··· Provided data

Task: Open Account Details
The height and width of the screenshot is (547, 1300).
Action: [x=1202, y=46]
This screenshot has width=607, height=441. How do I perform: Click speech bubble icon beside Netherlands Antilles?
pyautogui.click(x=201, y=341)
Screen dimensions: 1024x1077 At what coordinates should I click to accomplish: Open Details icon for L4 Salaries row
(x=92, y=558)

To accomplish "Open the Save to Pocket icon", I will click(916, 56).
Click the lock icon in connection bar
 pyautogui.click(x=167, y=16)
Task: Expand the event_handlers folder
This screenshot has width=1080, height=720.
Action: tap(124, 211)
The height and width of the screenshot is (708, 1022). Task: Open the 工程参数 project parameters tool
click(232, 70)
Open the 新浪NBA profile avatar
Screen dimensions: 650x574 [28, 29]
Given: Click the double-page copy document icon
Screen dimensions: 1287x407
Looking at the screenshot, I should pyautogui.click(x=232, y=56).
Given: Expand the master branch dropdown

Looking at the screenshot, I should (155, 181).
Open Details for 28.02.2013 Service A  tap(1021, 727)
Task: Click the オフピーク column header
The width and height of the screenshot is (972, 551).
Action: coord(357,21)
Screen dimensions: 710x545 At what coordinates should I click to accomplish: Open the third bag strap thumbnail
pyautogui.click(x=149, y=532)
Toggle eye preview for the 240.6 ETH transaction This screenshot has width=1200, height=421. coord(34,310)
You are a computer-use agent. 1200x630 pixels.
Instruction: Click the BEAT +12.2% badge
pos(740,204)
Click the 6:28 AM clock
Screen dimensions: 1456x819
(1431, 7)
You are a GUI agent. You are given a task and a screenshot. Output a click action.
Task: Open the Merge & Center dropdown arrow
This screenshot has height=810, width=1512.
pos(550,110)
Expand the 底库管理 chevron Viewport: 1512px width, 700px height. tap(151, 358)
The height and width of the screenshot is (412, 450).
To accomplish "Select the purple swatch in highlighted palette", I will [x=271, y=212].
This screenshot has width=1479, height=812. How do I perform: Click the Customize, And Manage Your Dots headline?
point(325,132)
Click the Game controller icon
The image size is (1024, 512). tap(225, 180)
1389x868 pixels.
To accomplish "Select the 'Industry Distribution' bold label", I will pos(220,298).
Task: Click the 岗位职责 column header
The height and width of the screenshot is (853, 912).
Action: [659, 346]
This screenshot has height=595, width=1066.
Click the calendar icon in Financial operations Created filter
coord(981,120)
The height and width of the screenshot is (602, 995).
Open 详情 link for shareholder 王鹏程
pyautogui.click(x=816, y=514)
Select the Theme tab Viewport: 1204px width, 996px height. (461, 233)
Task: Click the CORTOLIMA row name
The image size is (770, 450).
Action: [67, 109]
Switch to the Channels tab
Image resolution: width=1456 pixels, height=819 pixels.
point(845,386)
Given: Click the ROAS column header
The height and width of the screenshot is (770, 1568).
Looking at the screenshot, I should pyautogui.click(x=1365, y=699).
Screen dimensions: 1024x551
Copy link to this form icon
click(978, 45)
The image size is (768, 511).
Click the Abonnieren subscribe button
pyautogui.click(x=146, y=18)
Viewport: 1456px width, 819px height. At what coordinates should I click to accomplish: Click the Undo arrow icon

······

### Your instructions
Pull out every line of the rows above that contains the string "should". Case counts, so match it exactly.

### Result of this task
Screen dimensions: 1024x1077 At what coordinates should I click to accomplish: Open Details icon for L4 Salaries row
Looking at the screenshot, I should pyautogui.click(x=232, y=56).
Looking at the screenshot, I should (155, 181).
Screen dimensions: 710x545 At what coordinates should I click to accomplish: Open the third bag strap thumbnail
Looking at the screenshot, I should pyautogui.click(x=1365, y=699).
Viewport: 1456px width, 819px height. At what coordinates should I click to accomplish: Click the Undo arrow icon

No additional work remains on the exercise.